I sindacati, come qualsiasi altro soggetto privato (cittadini, associazioni, imprese), devono quindi seguire la cosiddetta “via incidentale”: intentare una causa presso un tribunale ordinario e chiedere al giudice di sollevare la questione di costituzionalità davanti alla Corte.
“Tassa incostituzionale”
Secondo i sindacati, la tassa sulla salute presenta diversi profili di incostituzionalità. In primo luogo, violerebbe il principio di capacità contributiva (sancito dall’articolo 53Collegamento esterno della Costituzione italiana) e determinerebbe una forma di doppia imposizione, poiché i frontalieri già contribuiscono alle casse pubbliche italiane attraverso i ristorni fiscali, pari al 40% delle imposte versate in Svizzera.

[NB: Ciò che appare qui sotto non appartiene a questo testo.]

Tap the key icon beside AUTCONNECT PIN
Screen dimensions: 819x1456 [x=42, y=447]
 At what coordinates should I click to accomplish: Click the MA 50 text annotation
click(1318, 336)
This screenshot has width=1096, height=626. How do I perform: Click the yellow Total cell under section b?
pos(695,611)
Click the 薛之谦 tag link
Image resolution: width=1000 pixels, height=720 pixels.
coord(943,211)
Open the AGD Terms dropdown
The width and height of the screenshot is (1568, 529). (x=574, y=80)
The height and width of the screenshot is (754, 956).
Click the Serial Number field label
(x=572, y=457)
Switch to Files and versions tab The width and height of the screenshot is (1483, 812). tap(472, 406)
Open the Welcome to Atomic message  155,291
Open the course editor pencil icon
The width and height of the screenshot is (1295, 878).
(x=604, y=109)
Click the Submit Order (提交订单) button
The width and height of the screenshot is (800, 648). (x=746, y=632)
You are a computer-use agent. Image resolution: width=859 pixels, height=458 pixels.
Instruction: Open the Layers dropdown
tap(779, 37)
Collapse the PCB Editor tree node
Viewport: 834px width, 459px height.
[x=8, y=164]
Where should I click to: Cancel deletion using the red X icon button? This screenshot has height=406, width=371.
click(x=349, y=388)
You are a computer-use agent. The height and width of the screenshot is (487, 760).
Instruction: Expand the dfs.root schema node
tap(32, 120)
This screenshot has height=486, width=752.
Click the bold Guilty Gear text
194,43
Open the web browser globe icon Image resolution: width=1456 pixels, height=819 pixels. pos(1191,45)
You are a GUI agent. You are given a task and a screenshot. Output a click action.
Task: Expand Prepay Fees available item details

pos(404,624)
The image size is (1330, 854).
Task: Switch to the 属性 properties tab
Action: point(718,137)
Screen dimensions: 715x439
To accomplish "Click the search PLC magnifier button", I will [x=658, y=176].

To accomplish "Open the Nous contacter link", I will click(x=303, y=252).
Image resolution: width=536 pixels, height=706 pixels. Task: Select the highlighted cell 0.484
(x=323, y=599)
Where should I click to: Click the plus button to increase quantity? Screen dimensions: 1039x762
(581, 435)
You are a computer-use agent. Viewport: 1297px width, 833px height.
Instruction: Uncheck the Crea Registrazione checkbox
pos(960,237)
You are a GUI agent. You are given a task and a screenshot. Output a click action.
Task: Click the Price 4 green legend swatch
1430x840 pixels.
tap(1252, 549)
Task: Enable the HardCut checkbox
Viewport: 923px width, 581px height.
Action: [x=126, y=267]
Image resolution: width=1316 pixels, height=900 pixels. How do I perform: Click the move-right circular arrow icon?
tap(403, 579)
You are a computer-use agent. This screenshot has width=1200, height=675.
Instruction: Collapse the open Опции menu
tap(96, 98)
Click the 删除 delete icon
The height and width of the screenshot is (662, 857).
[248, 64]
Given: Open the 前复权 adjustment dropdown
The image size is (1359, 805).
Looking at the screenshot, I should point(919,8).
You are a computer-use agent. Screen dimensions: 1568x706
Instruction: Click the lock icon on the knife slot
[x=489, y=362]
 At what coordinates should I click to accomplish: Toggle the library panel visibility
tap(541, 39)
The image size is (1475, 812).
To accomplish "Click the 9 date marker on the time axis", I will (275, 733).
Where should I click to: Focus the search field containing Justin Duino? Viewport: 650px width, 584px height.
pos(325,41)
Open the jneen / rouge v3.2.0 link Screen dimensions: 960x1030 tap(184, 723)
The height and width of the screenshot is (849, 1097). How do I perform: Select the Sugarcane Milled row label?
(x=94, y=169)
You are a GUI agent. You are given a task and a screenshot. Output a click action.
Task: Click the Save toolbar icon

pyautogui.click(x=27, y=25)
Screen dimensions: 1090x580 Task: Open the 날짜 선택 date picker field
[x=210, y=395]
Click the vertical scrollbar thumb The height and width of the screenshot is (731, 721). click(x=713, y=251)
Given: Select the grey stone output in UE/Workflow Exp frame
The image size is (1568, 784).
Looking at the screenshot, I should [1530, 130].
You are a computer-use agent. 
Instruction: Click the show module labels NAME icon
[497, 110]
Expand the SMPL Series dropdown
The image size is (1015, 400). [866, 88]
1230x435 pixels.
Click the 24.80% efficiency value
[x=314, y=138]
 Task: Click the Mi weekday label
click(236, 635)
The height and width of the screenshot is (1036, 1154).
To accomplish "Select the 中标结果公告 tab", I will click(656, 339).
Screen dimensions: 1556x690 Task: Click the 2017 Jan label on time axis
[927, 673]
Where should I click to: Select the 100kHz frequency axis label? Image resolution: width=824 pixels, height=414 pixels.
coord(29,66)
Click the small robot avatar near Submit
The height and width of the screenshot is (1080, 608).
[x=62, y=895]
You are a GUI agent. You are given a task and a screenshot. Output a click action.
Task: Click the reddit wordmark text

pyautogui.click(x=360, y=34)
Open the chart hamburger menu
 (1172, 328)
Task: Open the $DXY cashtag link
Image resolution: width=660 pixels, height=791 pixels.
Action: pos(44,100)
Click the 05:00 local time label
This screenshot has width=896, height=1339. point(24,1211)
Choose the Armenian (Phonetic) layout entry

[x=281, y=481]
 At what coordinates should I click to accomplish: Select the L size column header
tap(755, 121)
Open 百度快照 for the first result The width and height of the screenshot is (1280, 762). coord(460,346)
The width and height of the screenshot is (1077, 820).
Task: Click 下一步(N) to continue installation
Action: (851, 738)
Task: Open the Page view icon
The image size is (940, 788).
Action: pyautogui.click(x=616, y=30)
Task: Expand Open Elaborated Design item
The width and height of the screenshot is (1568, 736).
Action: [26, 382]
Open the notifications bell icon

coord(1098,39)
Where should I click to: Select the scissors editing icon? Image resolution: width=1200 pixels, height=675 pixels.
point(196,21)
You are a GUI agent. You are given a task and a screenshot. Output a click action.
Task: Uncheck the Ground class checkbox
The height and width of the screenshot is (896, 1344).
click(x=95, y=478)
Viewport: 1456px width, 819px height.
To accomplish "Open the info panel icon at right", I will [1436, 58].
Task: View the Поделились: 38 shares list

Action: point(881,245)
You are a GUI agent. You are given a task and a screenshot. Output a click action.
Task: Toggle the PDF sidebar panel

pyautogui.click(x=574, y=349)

In secondo luogo, la misura sarebbe in contrasto con il nuovo accordo internazionale sulla tassazione dei frontalieri, che attribuisce alla sola Svizzera il diritto di tassare i “vecchi frontalieri”. La Costituzione italiana, infatti, impone che le norme interne rispettino gli obblighi derivanti da accordi internazionali.
Se la Corte costituzionale dovesse accogliere queste argomentazioni e dichiarare la norma illegittima, la tassa sulla salute verrebbe definitivamente eliminata dall’ordinamento.